**INSTRUCTIONS**
**1)** Summarize the article about Birhane in two sentences.
**2)** From the article about Birhane, return the passage that begins at the words "Shona Shea from" and ends after the words "years that followed.", copied word for word.

A Tearful Reunion: Catching Up With Birhane After an Unimaginable Few Years
Now, in schools where our meals are served in Tigray, young learners have the chance to engage with education again, and spend time with their friends, safe in the knowledge that they will receive a much-needed meal every day they attend classes.
Birhane received meals before the war (in the same school) and Mary’s Meals first met him in 2019. Much has happened in the intervening years and it’s clear by looking at him that Birhane has suffered the physical effects of a lack of food.
His family life is still disrupted, with his mother traveling to a nearby town three days every week to try to find work in order to feed the family. His family was ready to migrate, but when he saw that meals had returned to the school he convinced them to stay. Birhane is very glad to be back at school, seeing his friends and receiving a reliable meal.
Shona Shea from our Communications team shares her reflections on meeting Birhane.
“When I first met Birhane he was in his first few years of school; a young boy with a shy smile who cuddled into his father as they posed for a photograph together. That was at the end of 2019. Back then, it would have been impossible to imagine the horrors young Birhane was to endure in the years that followed.
I recognize his smile first, but it takes me a while longer to identify the face that holds it – he has grown so much in these intervening years. Years when he saw his school close – first because of the Covid-19 pandemic, then a devastating and brutal civil war that threatened to tear his country apart. And for two years, it did. Officially there is peace in Tigray now, but many marks of the war remain. And now a drought has hit the region and left its already bruised and battered people struggling to survive.”
Birhane and his family are no exception. He says: “I should be in Grade 6 but for the last two to three years I was out of school, there was severe instability and hunger. We migrated to Wukro (a nearby town) during the war, we came back when school opened, but my mother is still there a lot of the time. She doesn’t regularly live in our home. She goes three days a week to work in Wukro and then she brings me food when she comes home."

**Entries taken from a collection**
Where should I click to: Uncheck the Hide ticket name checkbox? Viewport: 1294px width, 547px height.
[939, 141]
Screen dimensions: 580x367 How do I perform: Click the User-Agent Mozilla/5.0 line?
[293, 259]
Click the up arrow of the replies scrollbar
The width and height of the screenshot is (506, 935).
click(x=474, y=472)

**TASK-BY-TASK SOLUTIONS**
**1)** Birhane, a boy in Tigray whom Mary's Meals first met at his school in 2019, was out of school for two to three years as the Covid-19 pandemic, a civil war, and hunger closed his school and left him showing the physical effects of a lack of food. Meals have now returned to the school, which led him to convince his family not to migrate, though his mother still goes to Wukro three days a week to work.

**2)**
Shona Shea from our Communications team shares her reflections on meeting Birhane.
“When I first met Birhane he was in his first few years of school; a young boy with a shy smile who cuddled into his father as they posed for a photograph together. That was at the end of 2019. Back then, it would have been impossible to imagine the horrors young Birhane was to endure in the years that followed.